Ernest Henry Burgmann (9 May 1885 – 14 March 1967) was an Australian Anglican bishop and social activist.

In 1918 Burgmann was appointed Warden of St John's College, Armidale. In 1926 he moved the college to Morpeth, where it remained until its closure in 2006.

Burgmann was elected as Bishop of Goulburn on 2 February, consecrated to the episcopate on 1 May and installed on 4 May 1934. He served until his retirement on 31 December 1960, although his diocese and position changed to Canberra and Goulburn in 1950. In 1957 Burgmann also established St Mark's Library in Canberra, which became St Mark's National Theological Centre.
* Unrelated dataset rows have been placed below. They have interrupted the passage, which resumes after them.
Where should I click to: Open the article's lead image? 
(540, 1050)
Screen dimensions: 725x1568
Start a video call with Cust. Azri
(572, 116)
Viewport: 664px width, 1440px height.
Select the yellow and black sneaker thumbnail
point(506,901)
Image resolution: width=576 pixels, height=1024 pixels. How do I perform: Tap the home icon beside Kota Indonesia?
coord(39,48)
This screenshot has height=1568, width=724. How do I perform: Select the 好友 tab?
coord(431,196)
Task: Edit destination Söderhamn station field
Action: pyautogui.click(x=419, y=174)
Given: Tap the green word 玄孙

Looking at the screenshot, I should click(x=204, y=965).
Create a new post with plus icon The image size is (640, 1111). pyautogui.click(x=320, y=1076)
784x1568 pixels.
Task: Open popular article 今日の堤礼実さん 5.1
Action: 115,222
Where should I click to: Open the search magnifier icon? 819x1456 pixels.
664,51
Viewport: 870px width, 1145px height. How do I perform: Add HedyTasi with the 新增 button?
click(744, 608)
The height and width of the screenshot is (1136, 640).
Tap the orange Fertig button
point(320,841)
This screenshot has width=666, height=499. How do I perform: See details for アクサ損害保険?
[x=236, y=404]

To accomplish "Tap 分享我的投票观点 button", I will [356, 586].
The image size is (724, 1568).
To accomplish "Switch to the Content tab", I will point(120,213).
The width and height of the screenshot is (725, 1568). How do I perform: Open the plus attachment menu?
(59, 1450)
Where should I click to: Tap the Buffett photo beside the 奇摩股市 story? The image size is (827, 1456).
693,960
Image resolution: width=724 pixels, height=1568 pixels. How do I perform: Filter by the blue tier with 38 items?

Although he never joined a political party, Burgmann was active in Australian politics and maintained a strong interest in working-class issues. H. V. Evatt appointed him to the Australian delegation at the 1948 United Nations Assembly in Paris. Burgmann opposed the attempted banning of the Communist Party of Australia in 1951 and was described by the Prime Minister of Australia, Robert Menzies, in Parliament as a "most meddlesome priest".

Burgmann wrote prolifically throughout his life, mainly essays and booklets on social justice and reform, together with interpretations of biblical scripture. Burgmann College, established in 1971 and affiliated with the Australian National University, and Burgmann Anglican School in Canberra are named after him. He was the grandfather of Australian Labor Party politician Meredith Burgmann and academic Verity Burgmann and great-grandfather of comedian Charles Firth and politician Verity Firth.